Papa Francesco: ai preti di Créteil, “la barca della Chiesa è investita da venti contrari e violenti” per “gravi colpe commesse”. “Non abbiate paura di guardare le ferite”

“Viviamo in un contesto in cui la barca della Chiesa è investita da venti contrari e violenti, a causa specialmente delle gravi colpe commesse da alcuni dei suoi membri”. Lo ha detto il Papa, ricevendo oggi in udienza i sacerdoti della diocesi di Créteil, in pellegrinaggio a Roma. “Tanto più è importante non dimenticare l’umile fedeltà quotidiana al ministero che il Signore permette di vivere alla grande maggioranza di coloro che ha donato alla sua Chiesa come sacerdoti!”, ha esclamato Francesco: “Non siamo stati consacrati mediante il dono dello Spirito per essere dei ‘supereroi’. Siamo stati inviati con la consapevolezza di essere uomini perdonati, per diventare pastori alla maniera di Gesù, ferito, morto e risorto.
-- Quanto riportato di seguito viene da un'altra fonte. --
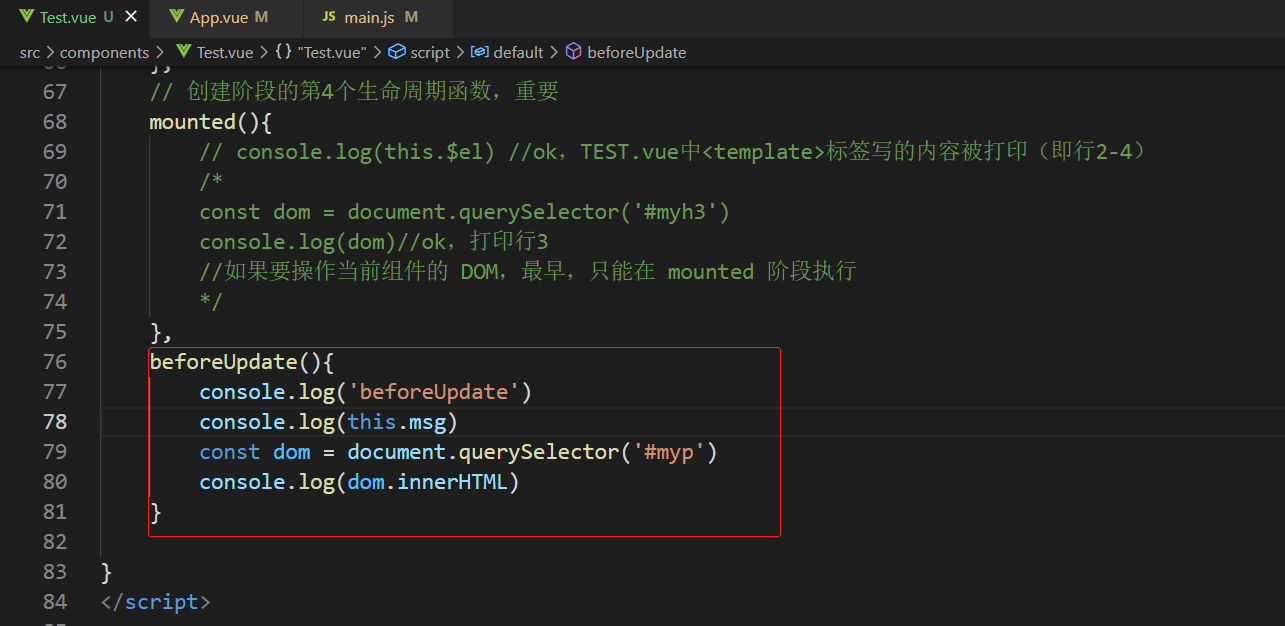The height and width of the screenshot is (626, 1285).
Task: Click the Vue icon on the App.vue tab
Action: tap(177, 17)
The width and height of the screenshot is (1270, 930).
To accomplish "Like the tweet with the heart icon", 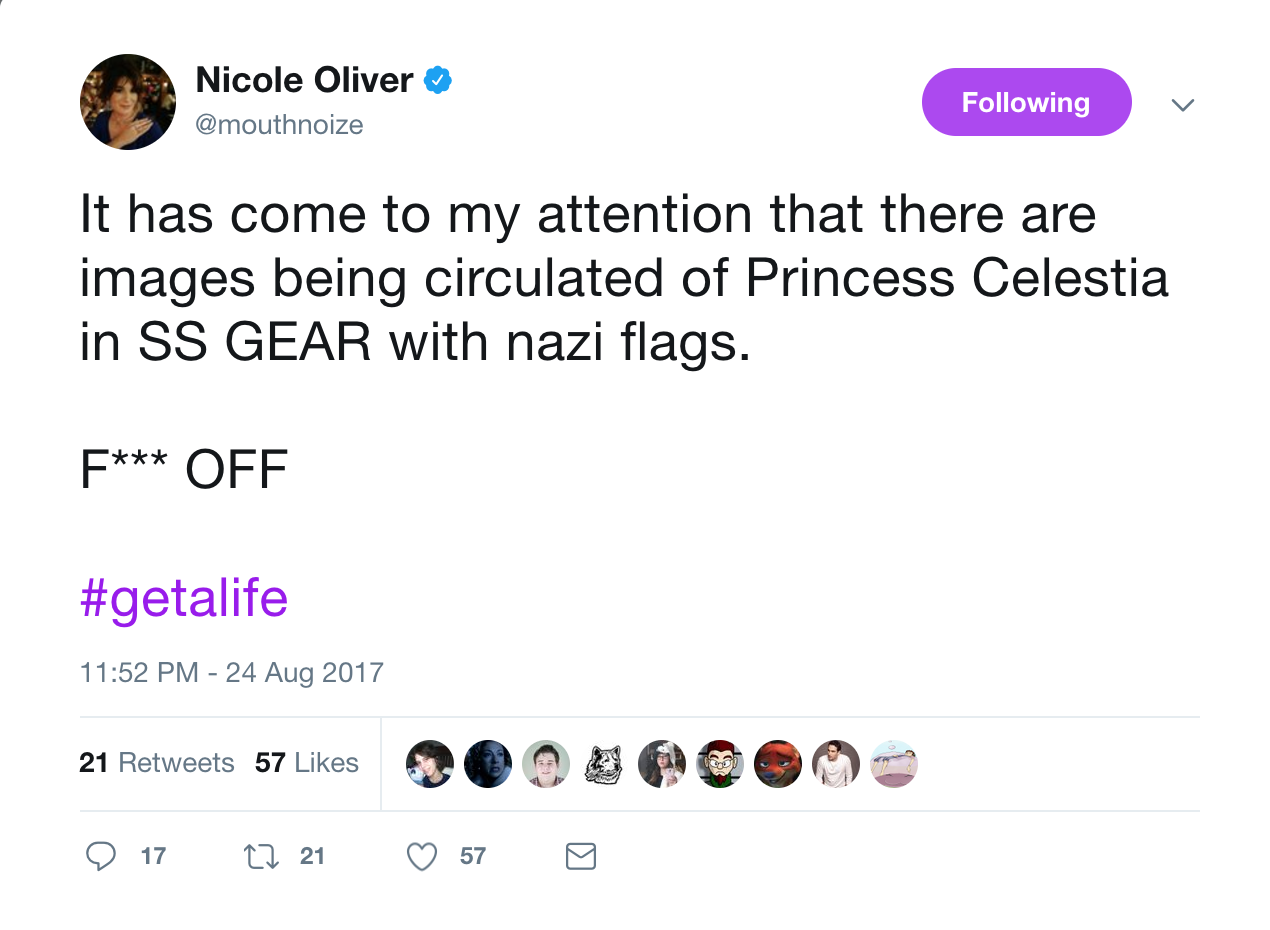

Perché la nostra missione in quanto ministri della Chiesa è, oggi come ieri, di testimoniare la forza della Risurrezione nelle ferite di questo mondo”. “Non abbiate paura di guardare le ferite della nostra Chiesa, non per lamentarvene, ma per andare fino a Gesù Cristo”, la consegna: “Lui solo può guarirci permettendoci di ripartire da Lui e di trovare, con Lui e in Lui, i mezzi concreti per proporre la sua vita a tutti, in un contesto di povertà e di carenza”. “Rendere la Chiesa di Gesù Cristo amabile e amorevole”, l’invito sulla scorda di Madeleine Delbrȇl: “Con questa forza che viene dall’alto, sarete spinti ad uscire per farvi ogni giorno più vicini a tutti, in particolare a quanti sono feriti, emarginati, esclusi”.